1945: Cables from the Pacific

General Farrell on Tinian sends a cable to Groves in Washington. Farrell arrived in Guam (the larger island just south of Tinian) the previous day, and met with LeMay.

His cable says, “1 August is interpreted by LeMay and Farrell as coming within the intent of the directive.” Between readying the bomb components (11 hours) and the time difference between the Pacific and Washington, the bomb could be ready as early as 10 am Washington time on August 1.

. . . .

Spaatz also has sent a cable to Groves, about the target and Allied POW camps.

Hiroshima according to prisoner of war reports is the only one of four target cities…that does not have allied prisoner of war camps.

Groves interprets this as a request to confirm or change the targets. No POW camps are in or near Hiroshima, but there’s a camp about a mile outside of Nagasaki. Groves compares this intelligence with other known intelligence about the POW camp and mulls it over—the camps may be here or there on one or the other side of the city. Either way, given the time of the bombing, prisoners of war would probably be out and about in the course of their forced labor.

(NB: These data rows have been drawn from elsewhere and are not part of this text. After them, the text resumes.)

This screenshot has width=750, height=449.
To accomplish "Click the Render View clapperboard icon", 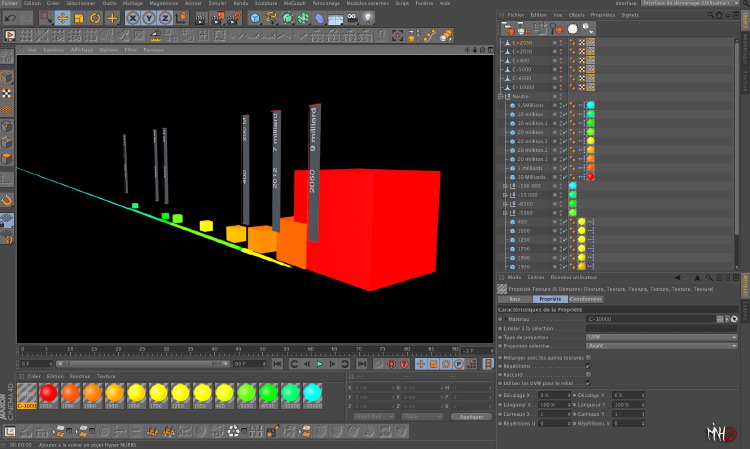I will 200,18.
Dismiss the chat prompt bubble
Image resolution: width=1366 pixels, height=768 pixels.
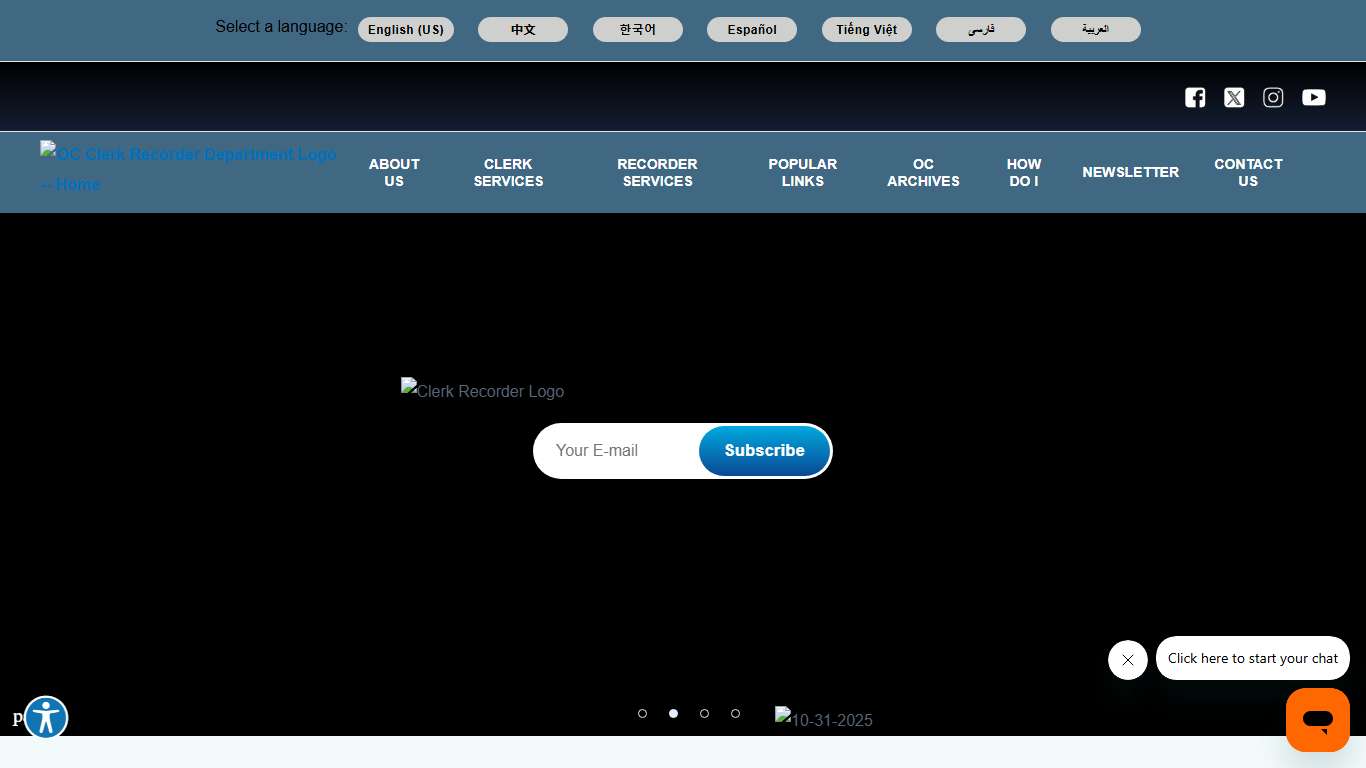tap(1127, 660)
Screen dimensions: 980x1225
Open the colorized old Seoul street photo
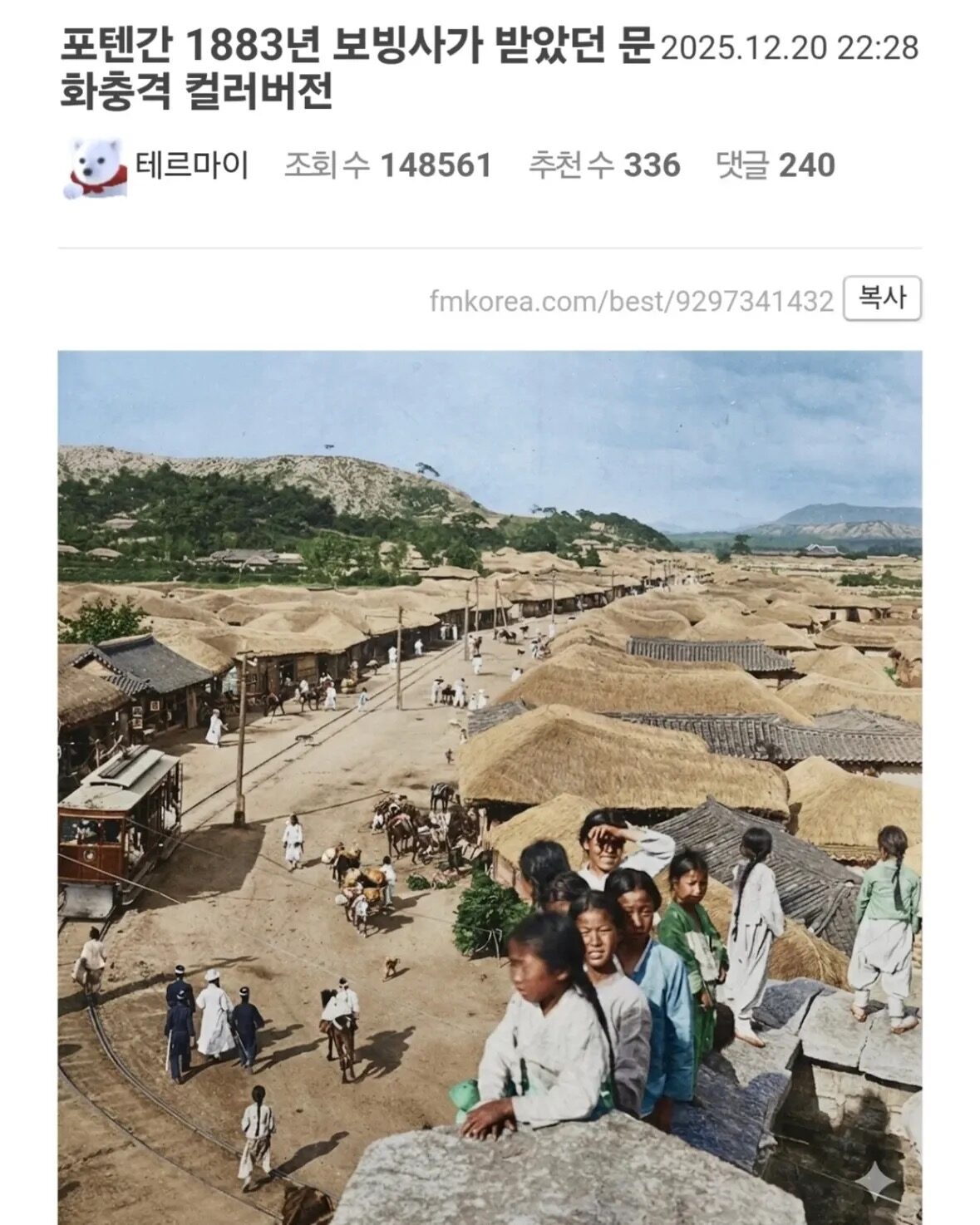pos(490,787)
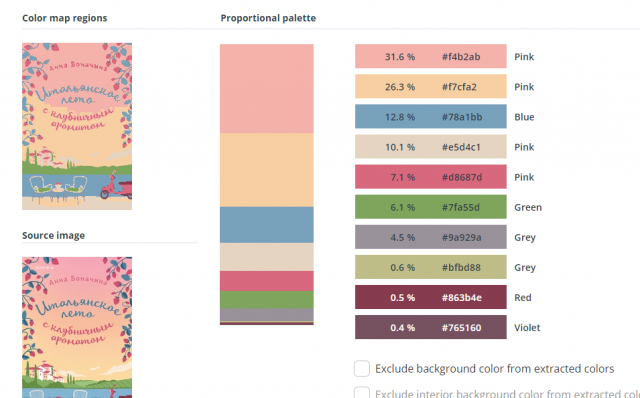
Task: Click blue band in proportional palette
Action: point(267,225)
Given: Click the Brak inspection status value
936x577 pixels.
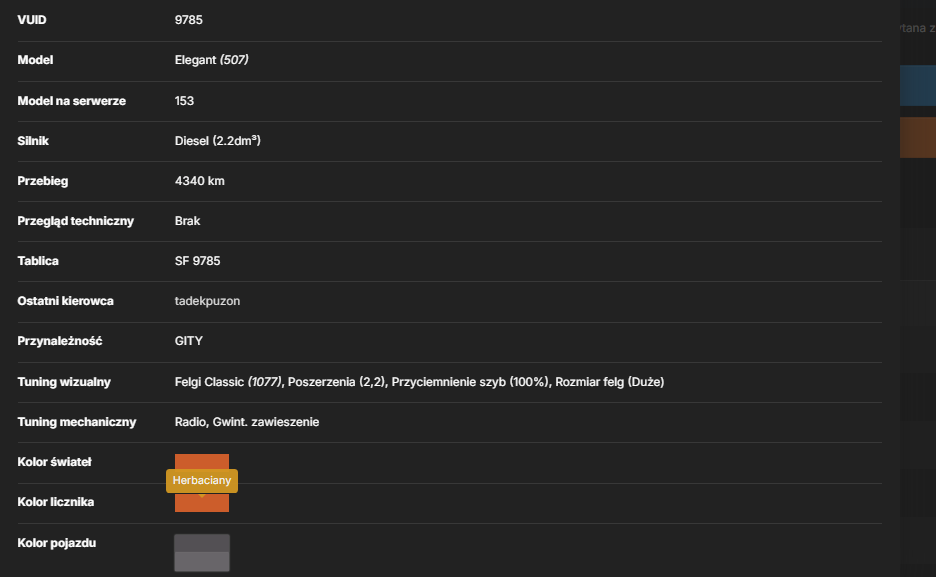Looking at the screenshot, I should tap(187, 221).
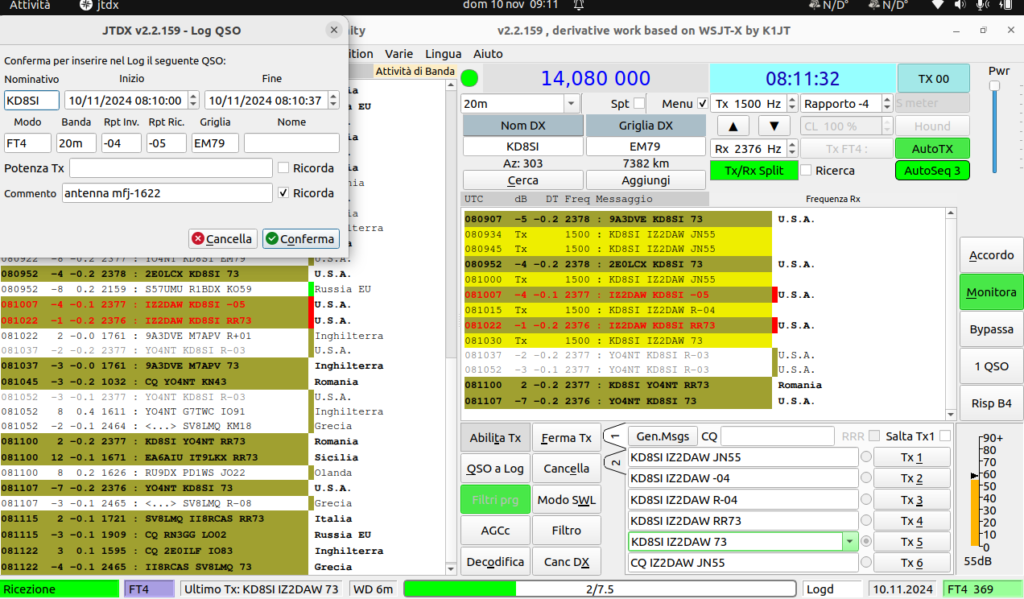Open the Lingua menu

tap(443, 54)
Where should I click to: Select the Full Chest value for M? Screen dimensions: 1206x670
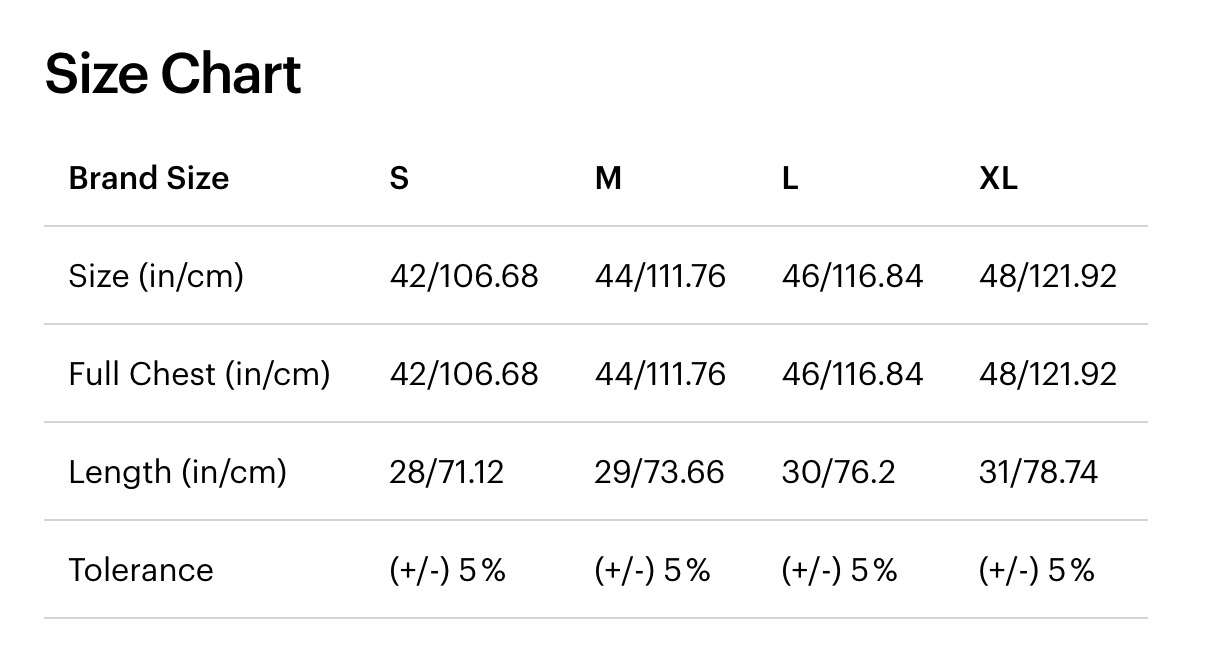(660, 374)
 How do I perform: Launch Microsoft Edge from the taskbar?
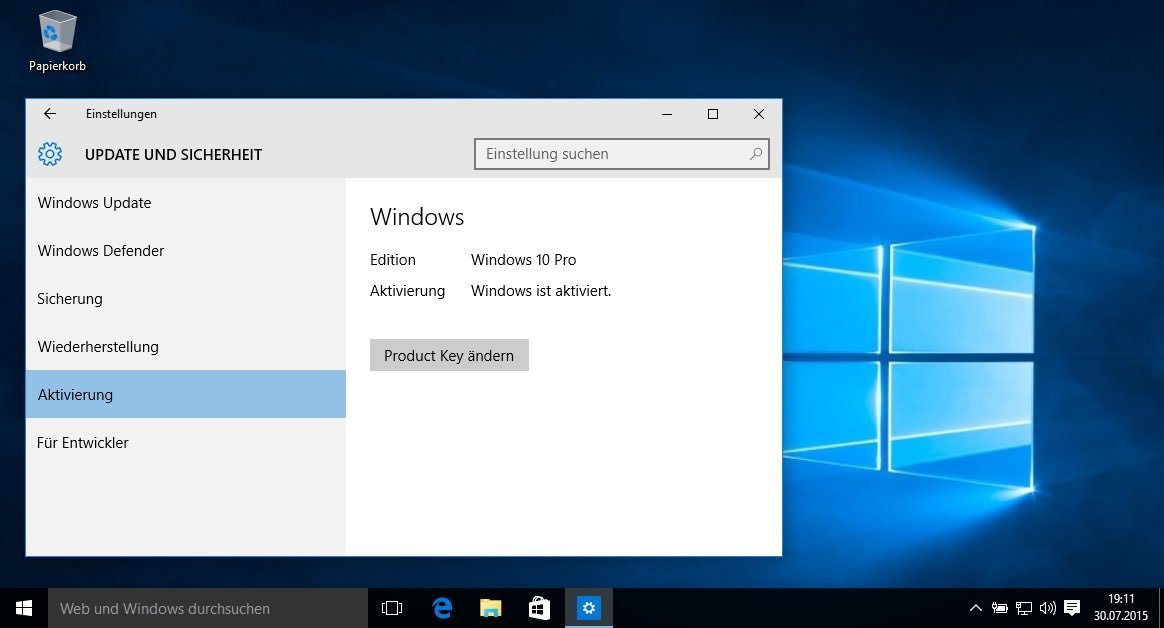click(x=442, y=608)
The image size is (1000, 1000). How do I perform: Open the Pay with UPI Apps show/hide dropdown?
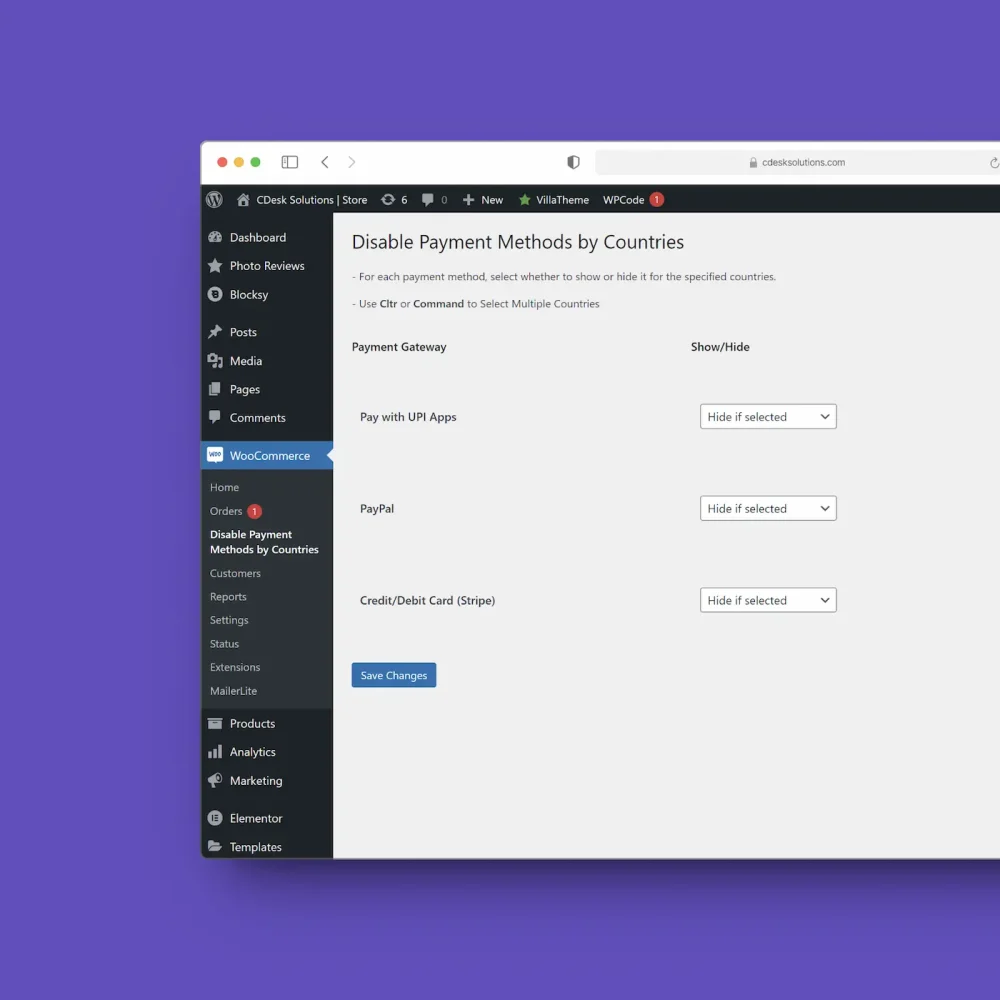point(767,416)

Spaatz’ query was not an easy one to asnwer. I am sure he would not have sent it if the control of the operation had not been so closely held in Washington, for it involved a decision that normally would have been made by the commander in the field. Handy [The General acting as Chief of Staff while General Marshall was at Potsdam] felt that the decision should be made by the Secretary of War, but later agreed with me that we should tell Spaatz to disregard the reported camps; however we decided that I would show the Secretary the outgoing cable before sending it. This would free him of the burden of making the decision, as I felt we should, since the burden was my own. At the same time he would have an opportunity, if he chose to take advantage of it, to overrule us before any harm was done. A cable was therefore prepared, telling Spaatz that there was no change in the targets because of the POW situation; that he could, however, adjust the aiming points, which were already his responsibility, in such a way as to decrease the possibility of hitting any POW camp.

Groves takes both cables to show Mr. Stimson, explaining (about the POW cable) that these matters fell under military responsibility, and that he’s being shown this for his information. Stimson thanks Groves for the courtesy. Then Groves sends the cable to Spaatz:

Targets assigned…remain unchanged. However if you consider your information reliable Hiroshima should be given first priority among them.